Copy out every text line of the listing below word for word, leaving out the pictures.

DATA FOR THIS TASK:
= = = = =

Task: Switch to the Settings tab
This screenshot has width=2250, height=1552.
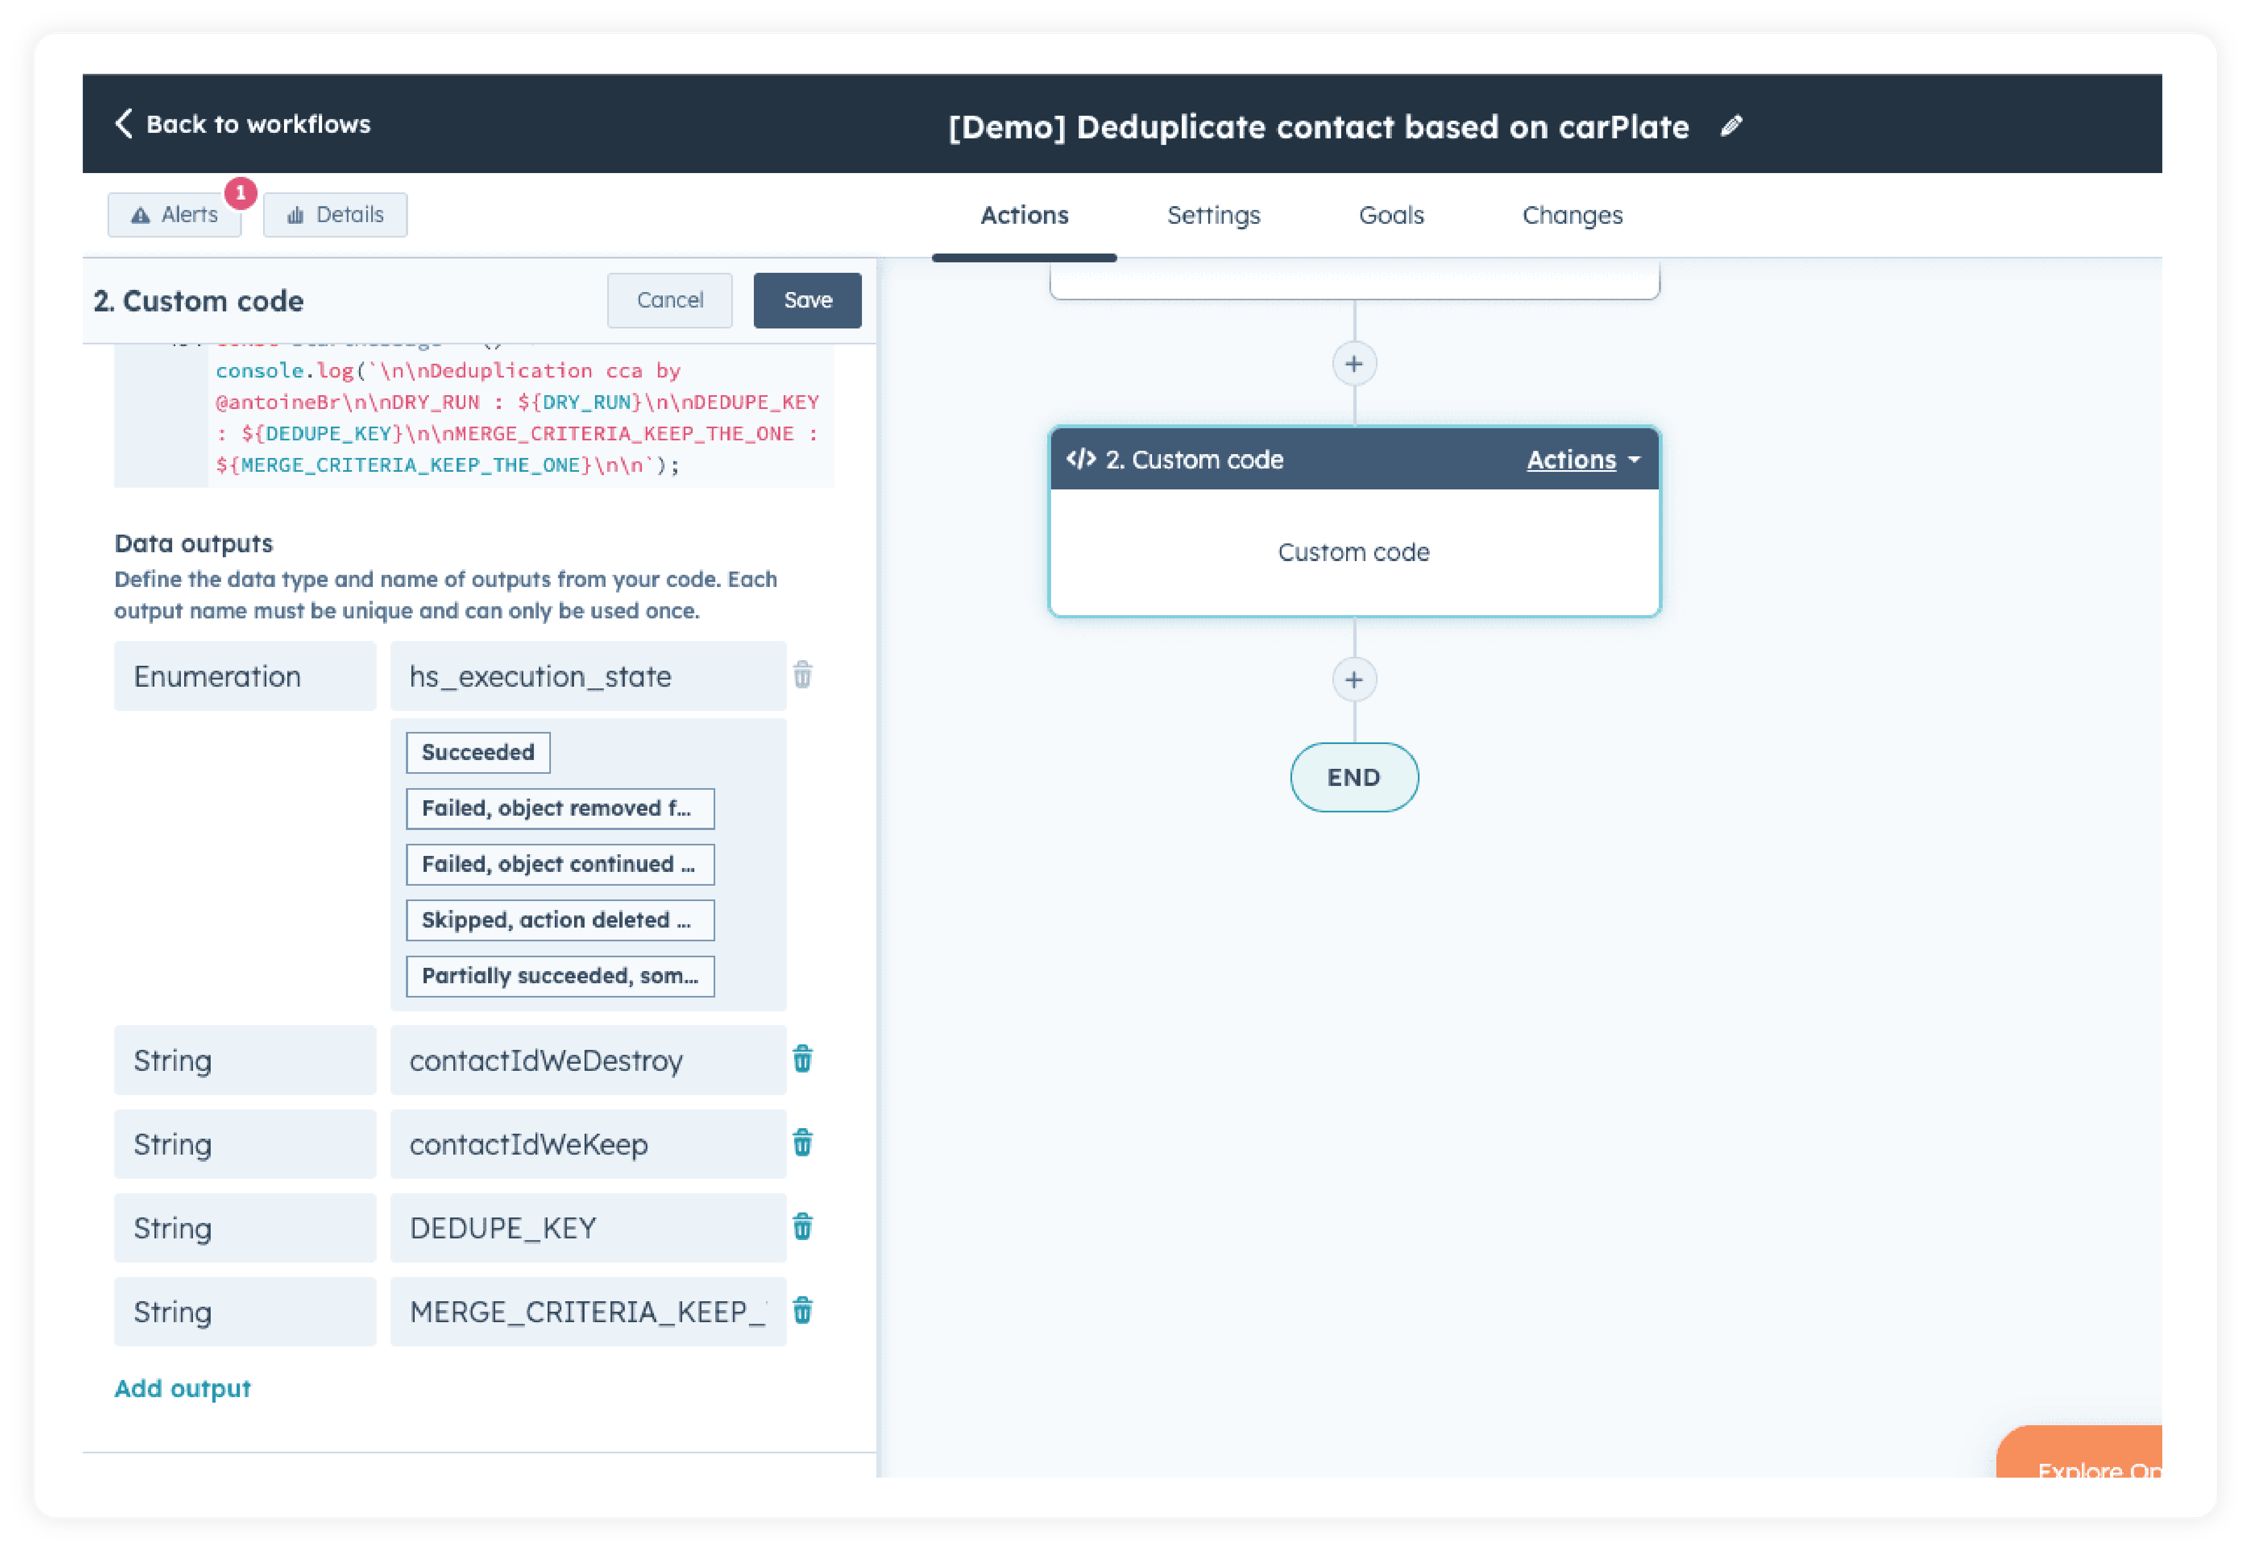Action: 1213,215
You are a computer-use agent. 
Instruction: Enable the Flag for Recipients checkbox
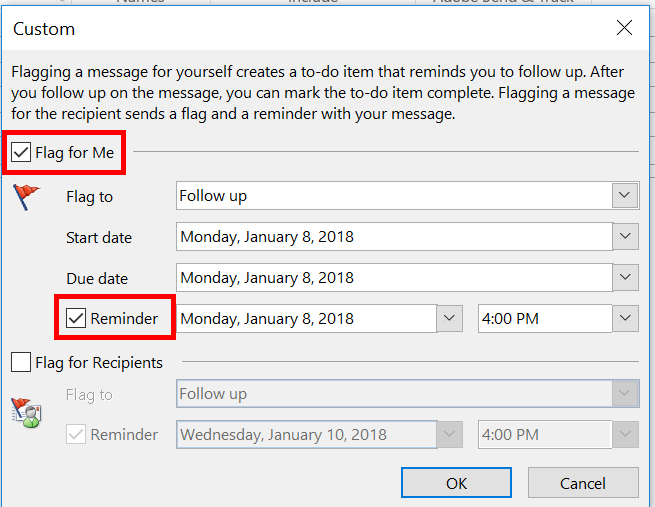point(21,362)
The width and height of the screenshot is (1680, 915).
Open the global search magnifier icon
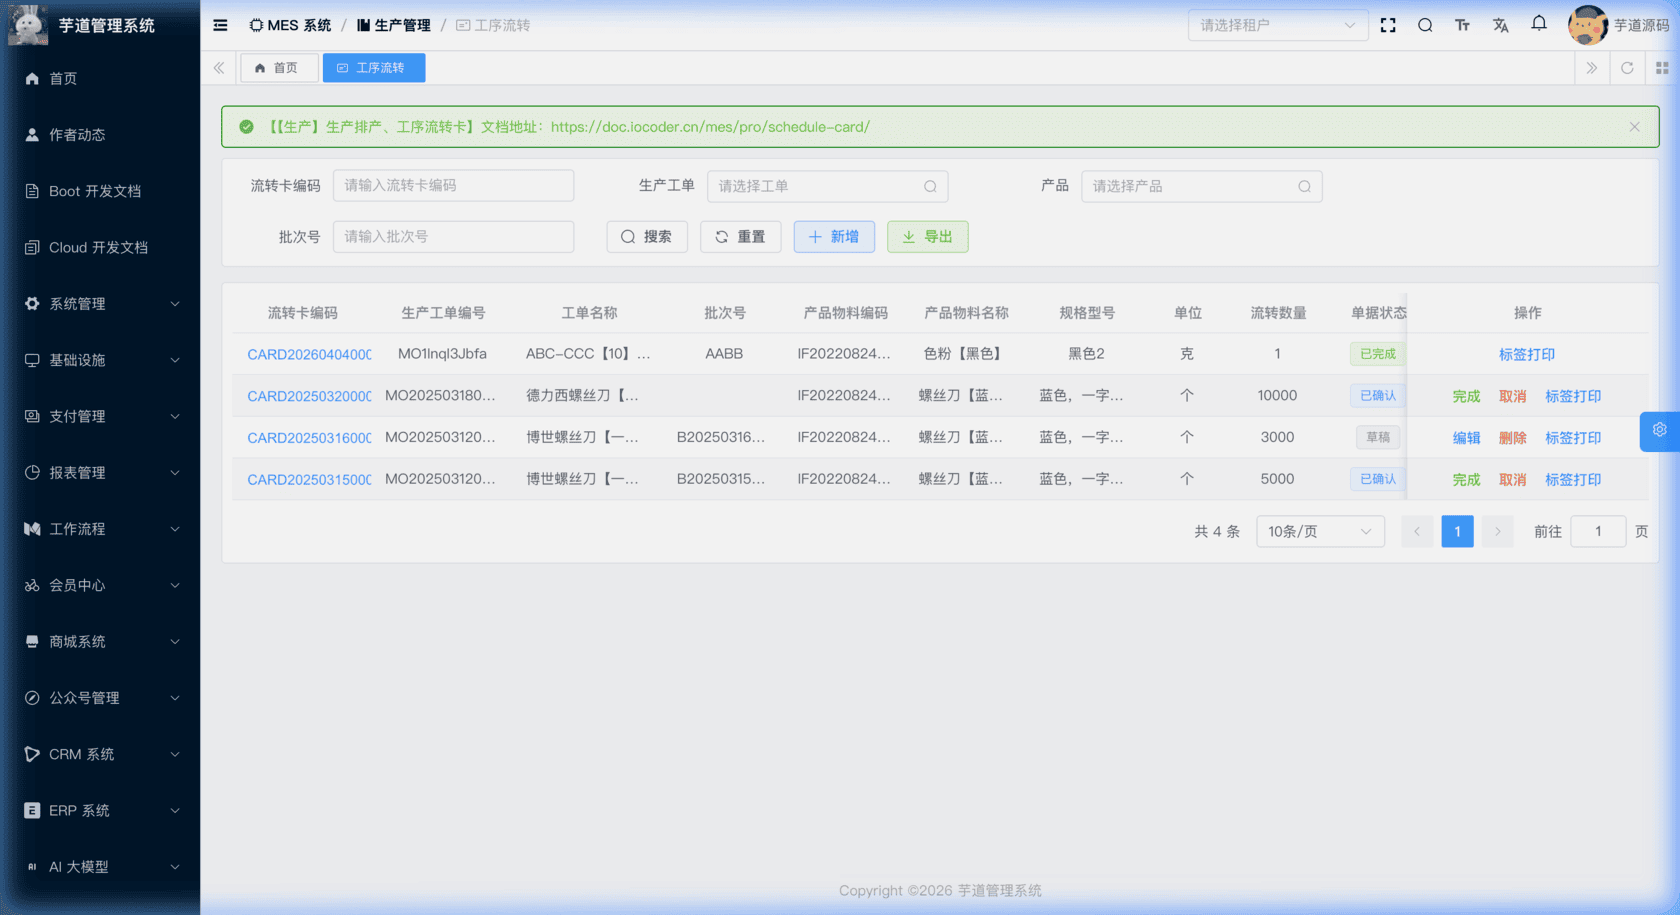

= = = = =

EXERCISE ANSWER:
Task: Switch to the Settings tab
This screenshot has width=2250, height=1552.
Action: 1213,215
You are a computer-use agent. 
Instruction: Enable the Flag for Recipients checkbox
point(21,362)
The width and height of the screenshot is (1680, 915).
Open the global search magnifier icon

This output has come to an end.